Prompt
Find the word "input" in the data, then copy each line where it is found.

Material for this task
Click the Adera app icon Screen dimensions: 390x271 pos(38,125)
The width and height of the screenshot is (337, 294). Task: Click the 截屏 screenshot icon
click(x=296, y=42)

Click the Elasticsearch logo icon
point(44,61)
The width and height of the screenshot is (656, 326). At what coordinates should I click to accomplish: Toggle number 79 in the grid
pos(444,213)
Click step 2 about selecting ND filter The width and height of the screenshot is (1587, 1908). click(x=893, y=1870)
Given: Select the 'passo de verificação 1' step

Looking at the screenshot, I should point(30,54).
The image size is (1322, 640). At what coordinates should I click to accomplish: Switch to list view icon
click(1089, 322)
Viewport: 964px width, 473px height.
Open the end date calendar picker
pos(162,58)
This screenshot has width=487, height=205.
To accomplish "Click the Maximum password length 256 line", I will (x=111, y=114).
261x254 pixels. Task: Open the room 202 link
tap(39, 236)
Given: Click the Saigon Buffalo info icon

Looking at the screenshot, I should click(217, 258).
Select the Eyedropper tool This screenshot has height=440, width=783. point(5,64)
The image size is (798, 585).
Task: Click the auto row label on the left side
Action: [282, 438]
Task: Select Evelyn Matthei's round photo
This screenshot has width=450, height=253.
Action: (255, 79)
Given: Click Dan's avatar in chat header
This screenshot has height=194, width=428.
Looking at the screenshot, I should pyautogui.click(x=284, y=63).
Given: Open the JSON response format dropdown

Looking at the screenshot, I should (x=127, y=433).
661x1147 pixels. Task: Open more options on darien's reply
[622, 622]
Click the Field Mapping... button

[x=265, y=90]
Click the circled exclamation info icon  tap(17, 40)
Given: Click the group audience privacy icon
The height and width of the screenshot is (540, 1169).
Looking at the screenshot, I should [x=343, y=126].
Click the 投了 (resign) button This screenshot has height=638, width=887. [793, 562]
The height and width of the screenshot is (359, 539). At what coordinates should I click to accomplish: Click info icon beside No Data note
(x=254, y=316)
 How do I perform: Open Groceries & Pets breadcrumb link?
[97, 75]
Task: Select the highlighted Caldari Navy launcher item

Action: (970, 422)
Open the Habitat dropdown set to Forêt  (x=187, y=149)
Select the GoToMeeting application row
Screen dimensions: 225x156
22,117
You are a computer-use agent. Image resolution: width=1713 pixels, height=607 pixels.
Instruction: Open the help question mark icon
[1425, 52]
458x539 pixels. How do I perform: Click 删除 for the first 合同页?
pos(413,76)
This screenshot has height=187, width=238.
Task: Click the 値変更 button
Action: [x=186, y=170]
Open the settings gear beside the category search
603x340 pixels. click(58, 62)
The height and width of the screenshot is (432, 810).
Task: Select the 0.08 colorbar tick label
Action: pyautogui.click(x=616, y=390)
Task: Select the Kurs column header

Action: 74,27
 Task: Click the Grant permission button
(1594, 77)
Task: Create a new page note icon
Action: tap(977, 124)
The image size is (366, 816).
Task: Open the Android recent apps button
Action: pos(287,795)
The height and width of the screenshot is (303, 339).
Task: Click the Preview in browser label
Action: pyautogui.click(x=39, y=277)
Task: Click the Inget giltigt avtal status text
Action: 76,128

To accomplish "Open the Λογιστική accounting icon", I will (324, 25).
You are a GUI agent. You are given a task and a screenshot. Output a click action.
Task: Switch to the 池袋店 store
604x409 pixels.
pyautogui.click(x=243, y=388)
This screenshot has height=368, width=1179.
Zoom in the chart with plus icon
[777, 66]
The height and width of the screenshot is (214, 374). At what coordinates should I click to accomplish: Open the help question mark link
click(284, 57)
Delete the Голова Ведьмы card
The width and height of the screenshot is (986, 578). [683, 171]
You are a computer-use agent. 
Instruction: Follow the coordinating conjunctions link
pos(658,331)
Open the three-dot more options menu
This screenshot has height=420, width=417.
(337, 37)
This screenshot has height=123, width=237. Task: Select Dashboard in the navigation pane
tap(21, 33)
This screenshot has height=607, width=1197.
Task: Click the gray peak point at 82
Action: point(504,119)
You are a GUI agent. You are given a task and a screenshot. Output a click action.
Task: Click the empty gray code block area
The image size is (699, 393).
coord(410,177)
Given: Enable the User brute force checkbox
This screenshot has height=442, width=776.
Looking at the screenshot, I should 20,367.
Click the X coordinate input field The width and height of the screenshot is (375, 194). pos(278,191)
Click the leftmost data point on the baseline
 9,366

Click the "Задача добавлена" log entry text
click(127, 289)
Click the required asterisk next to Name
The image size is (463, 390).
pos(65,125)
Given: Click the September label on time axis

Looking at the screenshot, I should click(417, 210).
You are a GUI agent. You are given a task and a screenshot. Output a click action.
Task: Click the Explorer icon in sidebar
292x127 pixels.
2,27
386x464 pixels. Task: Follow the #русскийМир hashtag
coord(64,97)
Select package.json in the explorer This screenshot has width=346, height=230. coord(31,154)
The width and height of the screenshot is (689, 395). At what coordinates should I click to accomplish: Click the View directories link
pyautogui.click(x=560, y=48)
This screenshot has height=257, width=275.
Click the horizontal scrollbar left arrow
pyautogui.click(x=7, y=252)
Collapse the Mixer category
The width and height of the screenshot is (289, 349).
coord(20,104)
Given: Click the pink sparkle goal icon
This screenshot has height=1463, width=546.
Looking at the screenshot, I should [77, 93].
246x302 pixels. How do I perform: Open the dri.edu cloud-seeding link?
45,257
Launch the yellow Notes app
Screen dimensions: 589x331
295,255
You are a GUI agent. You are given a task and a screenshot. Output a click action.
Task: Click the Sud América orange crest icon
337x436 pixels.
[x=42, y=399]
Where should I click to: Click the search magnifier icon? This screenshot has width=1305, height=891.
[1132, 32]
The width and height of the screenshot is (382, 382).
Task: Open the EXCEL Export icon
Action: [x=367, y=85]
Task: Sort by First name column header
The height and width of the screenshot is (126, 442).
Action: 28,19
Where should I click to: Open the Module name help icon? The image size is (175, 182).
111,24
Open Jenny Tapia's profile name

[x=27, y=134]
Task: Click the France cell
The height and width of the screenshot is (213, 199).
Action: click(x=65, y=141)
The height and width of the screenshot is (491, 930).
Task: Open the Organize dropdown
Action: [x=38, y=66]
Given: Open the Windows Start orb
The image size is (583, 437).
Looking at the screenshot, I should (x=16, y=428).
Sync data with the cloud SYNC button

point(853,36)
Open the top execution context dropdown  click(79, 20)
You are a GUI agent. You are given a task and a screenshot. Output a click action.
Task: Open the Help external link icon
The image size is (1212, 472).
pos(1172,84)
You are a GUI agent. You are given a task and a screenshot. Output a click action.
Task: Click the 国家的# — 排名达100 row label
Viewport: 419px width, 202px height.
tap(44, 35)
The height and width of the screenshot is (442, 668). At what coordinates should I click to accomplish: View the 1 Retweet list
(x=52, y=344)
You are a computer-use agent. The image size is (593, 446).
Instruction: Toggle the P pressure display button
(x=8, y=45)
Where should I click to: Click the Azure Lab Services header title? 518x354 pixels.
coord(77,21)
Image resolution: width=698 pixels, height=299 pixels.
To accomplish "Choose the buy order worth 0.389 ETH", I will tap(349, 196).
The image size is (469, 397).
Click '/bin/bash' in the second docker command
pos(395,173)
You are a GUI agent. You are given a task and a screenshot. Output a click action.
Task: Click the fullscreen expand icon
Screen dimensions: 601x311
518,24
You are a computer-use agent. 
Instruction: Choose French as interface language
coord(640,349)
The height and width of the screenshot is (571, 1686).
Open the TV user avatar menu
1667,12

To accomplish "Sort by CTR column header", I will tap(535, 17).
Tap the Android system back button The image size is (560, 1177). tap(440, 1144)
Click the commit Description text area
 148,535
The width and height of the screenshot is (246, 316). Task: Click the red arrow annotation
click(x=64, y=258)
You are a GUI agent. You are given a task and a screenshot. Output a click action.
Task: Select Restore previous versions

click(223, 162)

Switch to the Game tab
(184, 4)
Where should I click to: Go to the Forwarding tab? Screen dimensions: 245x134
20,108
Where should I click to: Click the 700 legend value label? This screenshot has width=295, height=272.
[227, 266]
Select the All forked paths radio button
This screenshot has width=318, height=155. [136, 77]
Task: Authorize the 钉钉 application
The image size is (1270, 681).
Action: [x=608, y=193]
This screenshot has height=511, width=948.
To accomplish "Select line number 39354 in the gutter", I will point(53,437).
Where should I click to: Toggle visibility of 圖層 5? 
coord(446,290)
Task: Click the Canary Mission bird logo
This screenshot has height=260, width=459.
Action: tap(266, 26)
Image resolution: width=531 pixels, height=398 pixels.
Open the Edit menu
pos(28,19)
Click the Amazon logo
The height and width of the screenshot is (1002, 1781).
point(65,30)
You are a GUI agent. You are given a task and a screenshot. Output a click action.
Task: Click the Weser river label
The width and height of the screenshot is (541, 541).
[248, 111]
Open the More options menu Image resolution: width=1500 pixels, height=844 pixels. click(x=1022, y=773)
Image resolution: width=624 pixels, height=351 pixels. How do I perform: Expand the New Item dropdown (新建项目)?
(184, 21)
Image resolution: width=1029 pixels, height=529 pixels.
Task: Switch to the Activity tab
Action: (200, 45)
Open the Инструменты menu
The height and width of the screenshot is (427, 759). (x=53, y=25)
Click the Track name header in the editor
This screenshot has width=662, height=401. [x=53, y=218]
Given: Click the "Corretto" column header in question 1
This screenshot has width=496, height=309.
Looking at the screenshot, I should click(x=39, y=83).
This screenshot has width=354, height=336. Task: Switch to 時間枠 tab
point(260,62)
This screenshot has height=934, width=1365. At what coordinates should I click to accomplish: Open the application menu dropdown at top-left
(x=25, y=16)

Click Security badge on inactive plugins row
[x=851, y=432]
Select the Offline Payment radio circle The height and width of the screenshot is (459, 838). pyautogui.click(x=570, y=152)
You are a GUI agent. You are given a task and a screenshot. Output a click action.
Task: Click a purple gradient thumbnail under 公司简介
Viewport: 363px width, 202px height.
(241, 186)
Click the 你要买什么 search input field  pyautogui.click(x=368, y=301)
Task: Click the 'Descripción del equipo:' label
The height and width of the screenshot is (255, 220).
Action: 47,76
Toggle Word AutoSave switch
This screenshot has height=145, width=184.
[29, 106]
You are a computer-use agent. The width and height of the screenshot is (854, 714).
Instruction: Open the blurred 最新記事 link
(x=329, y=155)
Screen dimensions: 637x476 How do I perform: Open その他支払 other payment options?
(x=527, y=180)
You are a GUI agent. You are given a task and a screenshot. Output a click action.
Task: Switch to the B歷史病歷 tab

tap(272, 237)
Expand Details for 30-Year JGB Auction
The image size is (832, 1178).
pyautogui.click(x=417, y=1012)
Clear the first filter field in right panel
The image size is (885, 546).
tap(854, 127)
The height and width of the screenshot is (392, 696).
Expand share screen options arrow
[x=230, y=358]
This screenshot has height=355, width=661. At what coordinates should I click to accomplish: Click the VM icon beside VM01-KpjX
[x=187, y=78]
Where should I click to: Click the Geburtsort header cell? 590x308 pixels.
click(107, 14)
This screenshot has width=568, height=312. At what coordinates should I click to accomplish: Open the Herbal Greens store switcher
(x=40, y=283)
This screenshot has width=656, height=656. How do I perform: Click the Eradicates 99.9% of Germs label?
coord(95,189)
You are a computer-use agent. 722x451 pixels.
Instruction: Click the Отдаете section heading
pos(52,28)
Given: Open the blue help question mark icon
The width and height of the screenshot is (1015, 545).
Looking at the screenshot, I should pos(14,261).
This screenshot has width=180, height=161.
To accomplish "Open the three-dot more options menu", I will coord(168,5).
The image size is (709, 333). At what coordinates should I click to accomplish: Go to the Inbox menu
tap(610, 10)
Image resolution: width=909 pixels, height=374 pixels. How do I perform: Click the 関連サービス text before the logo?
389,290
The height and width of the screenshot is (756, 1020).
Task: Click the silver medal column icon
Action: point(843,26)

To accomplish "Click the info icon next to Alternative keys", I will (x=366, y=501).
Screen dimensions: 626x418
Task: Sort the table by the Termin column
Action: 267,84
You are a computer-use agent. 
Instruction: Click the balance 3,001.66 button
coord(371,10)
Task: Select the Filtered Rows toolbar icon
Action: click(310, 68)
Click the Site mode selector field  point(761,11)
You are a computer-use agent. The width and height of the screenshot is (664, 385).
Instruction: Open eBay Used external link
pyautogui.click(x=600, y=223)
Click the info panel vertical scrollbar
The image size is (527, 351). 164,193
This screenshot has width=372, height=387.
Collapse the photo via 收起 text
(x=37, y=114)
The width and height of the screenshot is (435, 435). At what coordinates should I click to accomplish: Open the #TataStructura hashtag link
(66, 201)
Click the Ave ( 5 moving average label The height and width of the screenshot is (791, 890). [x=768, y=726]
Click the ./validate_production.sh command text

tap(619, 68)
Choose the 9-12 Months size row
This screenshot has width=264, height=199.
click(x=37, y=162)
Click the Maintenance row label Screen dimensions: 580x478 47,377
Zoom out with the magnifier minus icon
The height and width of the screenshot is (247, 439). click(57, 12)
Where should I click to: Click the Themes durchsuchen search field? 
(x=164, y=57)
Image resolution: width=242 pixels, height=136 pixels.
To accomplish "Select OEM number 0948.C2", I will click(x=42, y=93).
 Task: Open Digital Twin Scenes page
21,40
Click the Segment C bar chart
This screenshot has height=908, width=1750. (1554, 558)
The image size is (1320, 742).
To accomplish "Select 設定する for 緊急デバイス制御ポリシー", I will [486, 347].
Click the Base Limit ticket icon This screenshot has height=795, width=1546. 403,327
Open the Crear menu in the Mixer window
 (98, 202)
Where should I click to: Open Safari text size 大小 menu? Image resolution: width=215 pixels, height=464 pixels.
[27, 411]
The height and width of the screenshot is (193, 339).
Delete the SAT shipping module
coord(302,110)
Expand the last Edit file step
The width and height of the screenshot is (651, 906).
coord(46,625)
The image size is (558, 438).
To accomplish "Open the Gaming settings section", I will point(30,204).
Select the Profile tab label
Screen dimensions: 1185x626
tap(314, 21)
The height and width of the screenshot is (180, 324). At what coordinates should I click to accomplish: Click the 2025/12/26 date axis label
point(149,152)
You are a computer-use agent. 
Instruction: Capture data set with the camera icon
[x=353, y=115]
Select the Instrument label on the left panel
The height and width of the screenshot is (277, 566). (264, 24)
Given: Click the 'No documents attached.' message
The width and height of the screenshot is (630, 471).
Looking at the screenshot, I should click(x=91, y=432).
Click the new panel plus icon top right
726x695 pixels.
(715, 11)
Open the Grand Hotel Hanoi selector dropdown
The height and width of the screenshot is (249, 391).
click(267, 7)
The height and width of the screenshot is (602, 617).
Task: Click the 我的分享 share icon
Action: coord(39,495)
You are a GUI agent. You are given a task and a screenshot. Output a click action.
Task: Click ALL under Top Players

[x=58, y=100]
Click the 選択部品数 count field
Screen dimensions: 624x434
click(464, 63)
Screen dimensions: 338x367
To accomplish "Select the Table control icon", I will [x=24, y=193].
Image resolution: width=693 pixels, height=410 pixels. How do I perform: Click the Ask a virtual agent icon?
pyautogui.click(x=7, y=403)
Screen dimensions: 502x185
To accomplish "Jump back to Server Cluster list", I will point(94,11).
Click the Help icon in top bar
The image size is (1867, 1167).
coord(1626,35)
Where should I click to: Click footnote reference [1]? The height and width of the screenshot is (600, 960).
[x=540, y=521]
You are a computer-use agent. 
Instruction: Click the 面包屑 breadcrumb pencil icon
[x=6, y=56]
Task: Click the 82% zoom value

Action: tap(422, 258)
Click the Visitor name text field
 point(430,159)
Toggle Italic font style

Written response
Click the X coordinate input field The width and height of the screenshot is (375, 194). pos(278,191)
Click the 你要买什么 search input field  pyautogui.click(x=368, y=301)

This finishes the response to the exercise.